President Bush--and I disagree with him on so many things, but I have to give him credit where it is due--helped in Liberia with a handful of marines prepared to act. They brought stability to a situation that seemed out of control. We need that same leadership again from this White House, from this Department of Defense, from the State Department, and from this Congress.
Security is a prerequisite in this country of Sudan for helicopter and truck transport which is going to carry supplies to those who are literally starving to death. The Sudanese Government has to rein in these militias. It cannot continue to look the other way. It recently allowed some relief supplies to be offloaded, but the Government has helped unleash the genocide in the Sudan, helped arm and direct the Janjaweed. They cannot be trusted to see to their disarmament without international supervision. We have voted to extend millions in emergency assistance to Sudan, but that assistance will never reach them unless we create conditions on the ground that allow its distribution.
Mine is only one voice in a Chamber of 100 Senators, in a nation of millions of people. I don't know that what I have to say in the Senate will have an impact on anyone, but I could not and many of my colleagues could not countenance leaving Washington in good conscience for an August vacation recess and acting like the carnage in Sudan is not occurring. It is genocide. Those in the civilized world must stand up and not only condemn it but take action to bring it to an end as quickly as possible.
I yield the floor.
The PRESIDING OFFICER (Ms. Collins). The Senator from Minnesota.
Mr. COLEMAN. Madam President, I rise to speak on a matter different than what my friend and colleague from Illinois has spoken about, but before I do, I associate myself with his comments.
I stand with him and others on both sides of the aisle in asking the question, Are we doing all that we should be doing in the Sudan? Genocide is occurring. We can have debate about the legal definition of genocide, but for the folks who are experiencing the pain and the suffering, the torture, they are not interested in legal debate.
I hope we heed the call of my friend from Illinois, that before we leave, before we go home to be with our families and do the things we do in our State and throughout this country, that we at a minimum speak out, that at a minimum the voice of this Congress be heard, and that we then move forward on the path, beyond speaking out, that will provide some action, that will provide a level of safety, security, and comfort, the basic things that need to be done in the Sudan.

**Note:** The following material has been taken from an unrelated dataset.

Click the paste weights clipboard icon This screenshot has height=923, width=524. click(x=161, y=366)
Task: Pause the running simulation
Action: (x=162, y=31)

As I listened, I want my friend from Illinois to know that his words have had impact. I hope they echo far beyond these halls and that we do what should be done, that we make a statement in this Congress, that statement be turned into action, and that action has some impact.
(The remarks of Mr. Coleman pertaining to the introduction of S. 2715 are located in today's Record under ``Statements on Introduced Bills and Joint Resolutions.'')
Mr. COLEMAN. I yield the floor and suggest the absence of a quorum.
The PRESIDING OFFICER. The clerk will call the roll.
The legislative clerk proceeded to call the roll.
Mr. FRIST. Madam President, I ask unanimous consent the order for the quorum call be rescinded.
The PRESIDING OFFICER. Without objection, it is so ordered.
Mr. FRIST. Madam President, last night I filed a cloture motion on the Sixth Circuit judicial nomination of Henry Saad. That vote will occur tomorrow morning. Two additional Sixth Circuit nominations are on the Executive Calendar, ready for consideration. I am prepared to ask unanimous consent for time agreements and up-or-down votes on these nominations; however, I understand that there will be objection from the other side.
I ask the Democrat leadership if it is true they would not agree to a time agreement on these Sixth Circuit nominations?
Mr. REID. The majority leader is correct.